Dataset entries:
▬▬▬▬▬▬

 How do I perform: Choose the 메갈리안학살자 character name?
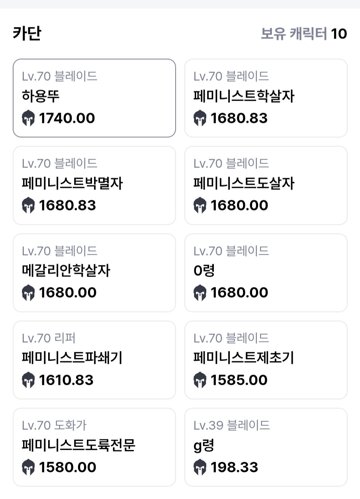(66, 271)
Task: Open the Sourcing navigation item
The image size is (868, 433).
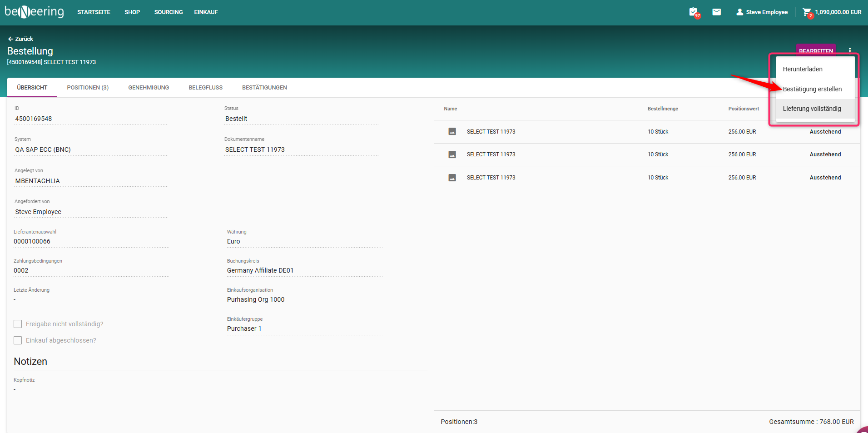Action: pyautogui.click(x=169, y=12)
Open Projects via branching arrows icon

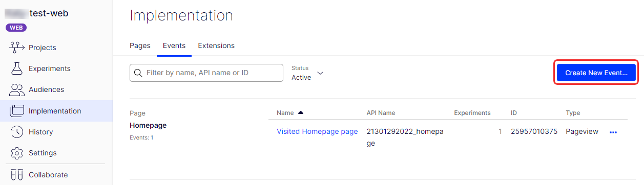[17, 48]
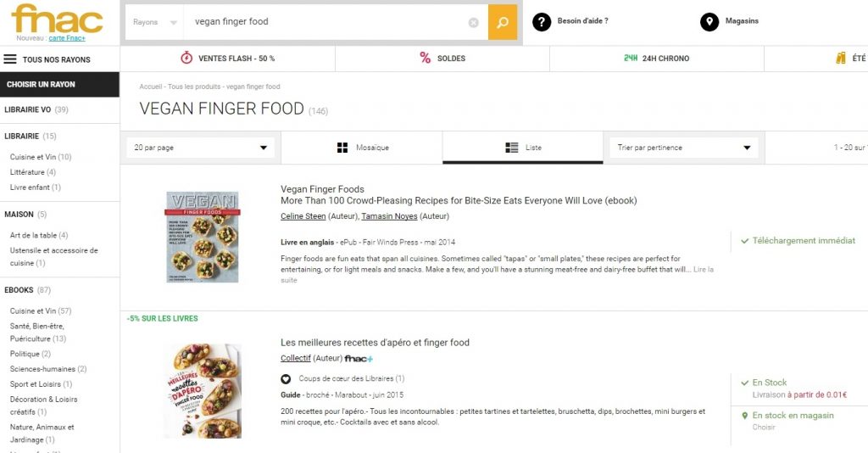Select the Librairie VO category
Image resolution: width=868 pixels, height=453 pixels.
(36, 109)
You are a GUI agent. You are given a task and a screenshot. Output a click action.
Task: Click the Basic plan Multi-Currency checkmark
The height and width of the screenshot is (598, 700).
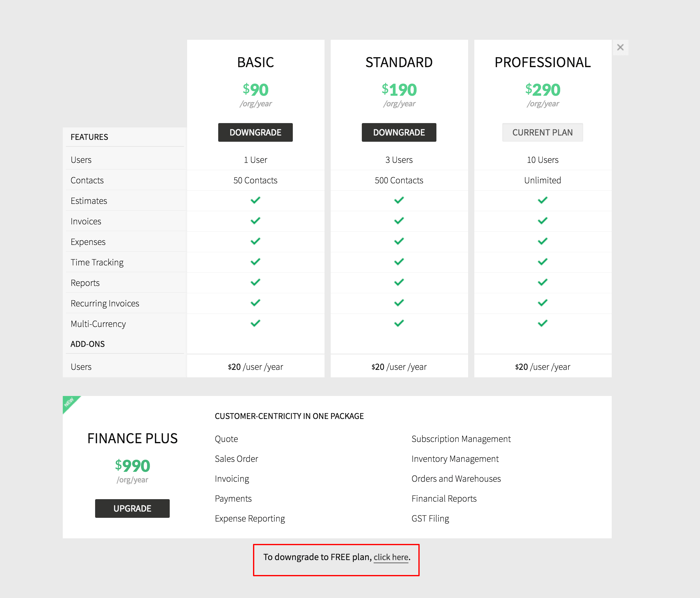point(255,323)
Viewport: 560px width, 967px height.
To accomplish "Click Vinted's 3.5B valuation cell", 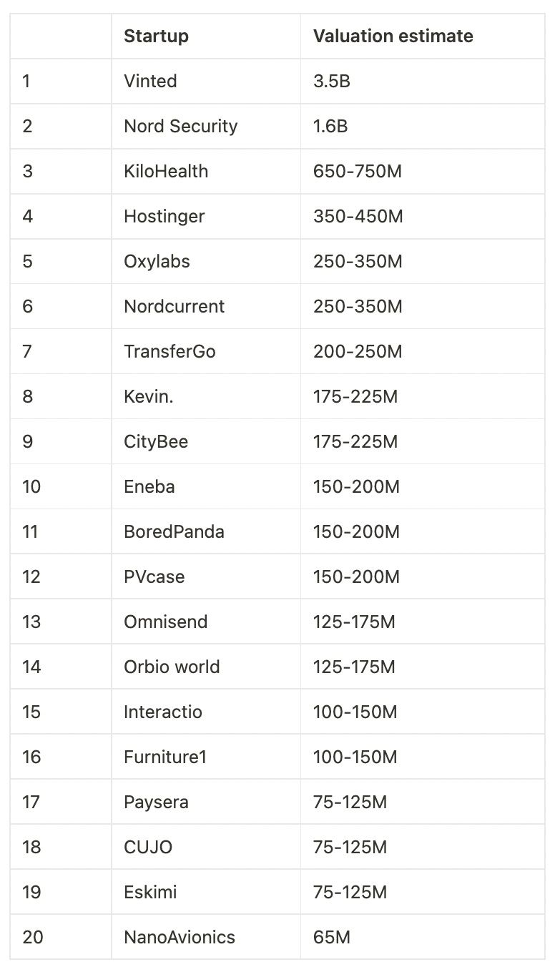I will tap(332, 81).
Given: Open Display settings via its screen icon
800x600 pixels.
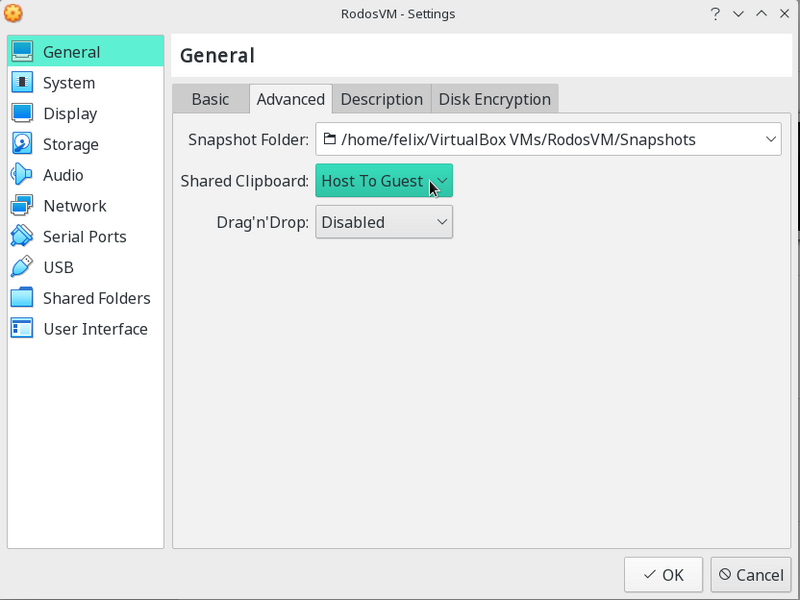Looking at the screenshot, I should tap(23, 114).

▬▬▬▬▬▬

PROBLEM TO SOLVE: Repeat the exact lines from the first line of the data through the line containing "Task: Click the". Nothing else, no pictures.

WRITTEN SOLUTION:
 How do I perform: Choose the 메갈리안학살자 character name?
(66, 271)
Task: Open the Sourcing navigation item
The image size is (868, 433).
Action: pyautogui.click(x=169, y=12)
Open Projects via branching arrows icon

[17, 48]
Select the Librairie VO category
Image resolution: width=868 pixels, height=453 pixels.
(36, 109)
You are a GUI agent. You are given a task and a screenshot. Output a click action.
Task: Click the Basic plan Multi-Currency checkmark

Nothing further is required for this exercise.